Start of Source material

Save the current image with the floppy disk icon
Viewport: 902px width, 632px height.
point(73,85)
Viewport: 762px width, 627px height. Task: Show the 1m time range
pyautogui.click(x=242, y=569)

End of Source material

▶ **Task instructions**:
Recreate the listing exactly, so that each entry reads as before.

▶ **Response area**:
Save the current image with the floppy disk icon
Viewport: 902px width, 632px height.
point(73,85)
Viewport: 762px width, 627px height. Task: Show the 1m time range
pyautogui.click(x=242, y=569)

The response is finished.